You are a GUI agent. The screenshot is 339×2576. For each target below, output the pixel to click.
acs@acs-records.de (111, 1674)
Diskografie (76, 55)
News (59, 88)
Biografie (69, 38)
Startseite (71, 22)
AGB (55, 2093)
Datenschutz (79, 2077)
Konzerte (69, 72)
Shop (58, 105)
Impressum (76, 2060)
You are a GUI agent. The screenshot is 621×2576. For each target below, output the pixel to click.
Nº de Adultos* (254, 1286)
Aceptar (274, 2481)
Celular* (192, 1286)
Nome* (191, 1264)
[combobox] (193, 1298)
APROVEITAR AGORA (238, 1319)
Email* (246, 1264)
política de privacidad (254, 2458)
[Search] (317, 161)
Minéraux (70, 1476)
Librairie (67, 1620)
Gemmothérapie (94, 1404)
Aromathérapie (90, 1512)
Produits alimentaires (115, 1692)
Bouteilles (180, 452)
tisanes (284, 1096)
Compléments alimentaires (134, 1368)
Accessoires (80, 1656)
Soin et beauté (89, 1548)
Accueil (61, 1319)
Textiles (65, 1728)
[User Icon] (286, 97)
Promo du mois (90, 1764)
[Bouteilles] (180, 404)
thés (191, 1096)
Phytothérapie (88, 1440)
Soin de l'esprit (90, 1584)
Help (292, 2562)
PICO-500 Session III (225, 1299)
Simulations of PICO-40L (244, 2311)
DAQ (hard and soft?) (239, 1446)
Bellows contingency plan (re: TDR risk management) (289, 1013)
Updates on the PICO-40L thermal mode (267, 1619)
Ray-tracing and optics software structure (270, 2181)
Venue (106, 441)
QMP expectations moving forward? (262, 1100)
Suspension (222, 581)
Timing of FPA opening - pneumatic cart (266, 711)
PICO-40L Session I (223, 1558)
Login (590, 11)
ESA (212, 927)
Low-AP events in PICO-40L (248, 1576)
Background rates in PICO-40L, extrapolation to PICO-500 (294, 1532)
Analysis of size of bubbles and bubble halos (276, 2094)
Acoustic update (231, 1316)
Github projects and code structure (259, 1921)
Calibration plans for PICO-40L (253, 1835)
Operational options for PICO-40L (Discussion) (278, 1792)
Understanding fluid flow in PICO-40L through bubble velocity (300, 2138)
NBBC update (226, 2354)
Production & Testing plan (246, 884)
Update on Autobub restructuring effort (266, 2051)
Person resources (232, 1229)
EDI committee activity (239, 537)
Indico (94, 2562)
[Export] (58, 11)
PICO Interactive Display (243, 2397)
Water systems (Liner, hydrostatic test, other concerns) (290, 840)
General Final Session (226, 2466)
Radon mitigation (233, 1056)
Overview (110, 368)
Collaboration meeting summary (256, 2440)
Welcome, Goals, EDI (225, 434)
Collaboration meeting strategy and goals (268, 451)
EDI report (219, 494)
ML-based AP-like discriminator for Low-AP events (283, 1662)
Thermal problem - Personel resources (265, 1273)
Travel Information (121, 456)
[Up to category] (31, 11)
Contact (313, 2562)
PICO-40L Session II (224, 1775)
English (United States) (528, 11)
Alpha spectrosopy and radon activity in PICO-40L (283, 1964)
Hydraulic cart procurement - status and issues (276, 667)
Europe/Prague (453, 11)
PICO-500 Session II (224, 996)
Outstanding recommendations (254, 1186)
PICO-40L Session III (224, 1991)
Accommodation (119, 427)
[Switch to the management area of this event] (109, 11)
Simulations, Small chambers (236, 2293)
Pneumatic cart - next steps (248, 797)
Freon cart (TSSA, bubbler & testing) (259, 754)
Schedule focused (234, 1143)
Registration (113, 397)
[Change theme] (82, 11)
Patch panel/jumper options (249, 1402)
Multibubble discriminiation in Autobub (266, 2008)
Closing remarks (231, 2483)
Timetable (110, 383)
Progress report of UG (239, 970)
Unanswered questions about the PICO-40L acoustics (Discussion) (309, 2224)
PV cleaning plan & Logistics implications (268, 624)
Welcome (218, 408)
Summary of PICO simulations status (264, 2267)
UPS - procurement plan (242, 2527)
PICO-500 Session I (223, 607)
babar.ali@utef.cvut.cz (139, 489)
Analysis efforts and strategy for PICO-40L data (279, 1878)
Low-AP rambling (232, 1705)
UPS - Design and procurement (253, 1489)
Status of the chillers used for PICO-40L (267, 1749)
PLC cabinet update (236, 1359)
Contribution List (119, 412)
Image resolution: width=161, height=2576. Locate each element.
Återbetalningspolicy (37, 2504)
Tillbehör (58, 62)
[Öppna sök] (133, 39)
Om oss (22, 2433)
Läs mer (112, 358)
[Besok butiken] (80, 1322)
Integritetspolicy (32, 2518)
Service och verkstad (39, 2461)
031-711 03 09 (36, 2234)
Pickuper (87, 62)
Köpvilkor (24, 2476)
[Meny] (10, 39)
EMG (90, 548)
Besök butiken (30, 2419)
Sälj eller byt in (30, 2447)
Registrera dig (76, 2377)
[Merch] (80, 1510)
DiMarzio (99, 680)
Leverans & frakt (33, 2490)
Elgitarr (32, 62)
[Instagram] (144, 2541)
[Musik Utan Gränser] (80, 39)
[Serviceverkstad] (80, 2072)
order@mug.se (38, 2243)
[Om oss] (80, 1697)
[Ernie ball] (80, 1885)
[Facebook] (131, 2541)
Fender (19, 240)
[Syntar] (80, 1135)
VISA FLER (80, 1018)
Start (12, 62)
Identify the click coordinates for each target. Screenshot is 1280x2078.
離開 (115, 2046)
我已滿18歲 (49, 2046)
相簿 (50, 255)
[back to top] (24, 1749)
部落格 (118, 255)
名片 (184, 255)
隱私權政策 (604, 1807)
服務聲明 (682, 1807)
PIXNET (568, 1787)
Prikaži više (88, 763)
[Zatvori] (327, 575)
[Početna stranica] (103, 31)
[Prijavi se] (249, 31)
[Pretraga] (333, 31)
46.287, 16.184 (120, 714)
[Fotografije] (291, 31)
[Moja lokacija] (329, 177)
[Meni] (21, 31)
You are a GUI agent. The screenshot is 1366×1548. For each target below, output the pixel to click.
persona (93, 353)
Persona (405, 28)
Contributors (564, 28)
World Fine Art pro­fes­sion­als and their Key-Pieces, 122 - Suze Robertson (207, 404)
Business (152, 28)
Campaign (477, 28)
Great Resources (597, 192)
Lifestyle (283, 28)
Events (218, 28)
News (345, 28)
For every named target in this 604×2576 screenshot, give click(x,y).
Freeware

> [AIM OF THE TASK]: Report how many lines in the material contain the word "procurement", writing the number and nothing more.

> [SOLVED EXERCISE]: 3